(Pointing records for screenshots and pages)
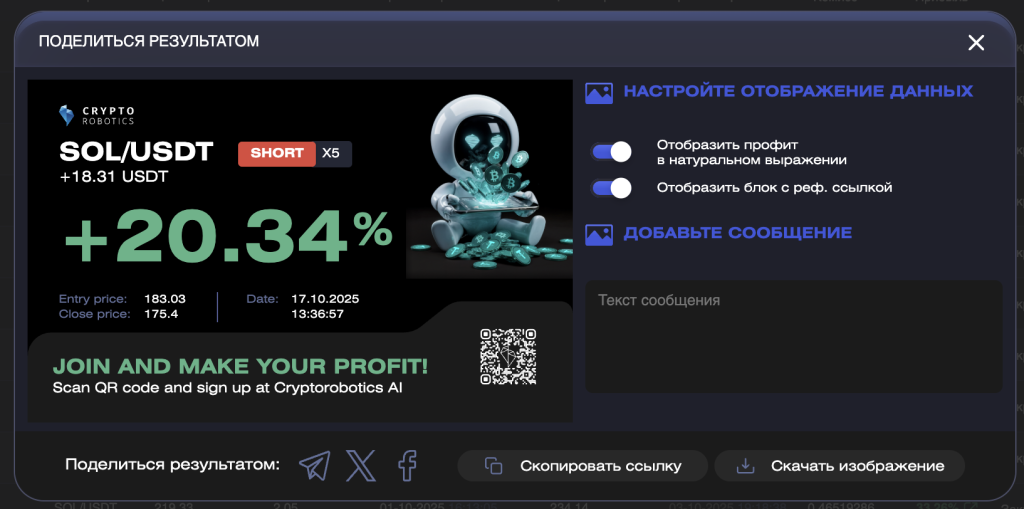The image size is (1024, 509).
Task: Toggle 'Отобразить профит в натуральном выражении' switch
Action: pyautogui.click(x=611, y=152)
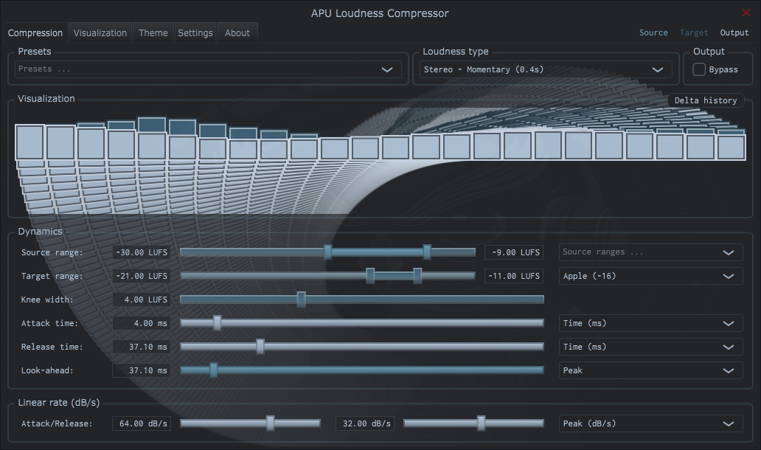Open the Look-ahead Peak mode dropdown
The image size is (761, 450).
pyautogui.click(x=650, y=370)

### WHAT THIS TASK INVOLVES:
Present each line of the data above as a numbered list, omitting any blank lines. Leave the pictures out of the answer.

### CORRECT ANSWER:
1. The image size is (1024, 509).
2. Task: Toggle 'Отобразить профит в натуральном выражении' switch
3. Action: pyautogui.click(x=611, y=152)
4. Open the Look-ahead Peak mode dropdown
5. The image size is (761, 450).
6. pyautogui.click(x=650, y=370)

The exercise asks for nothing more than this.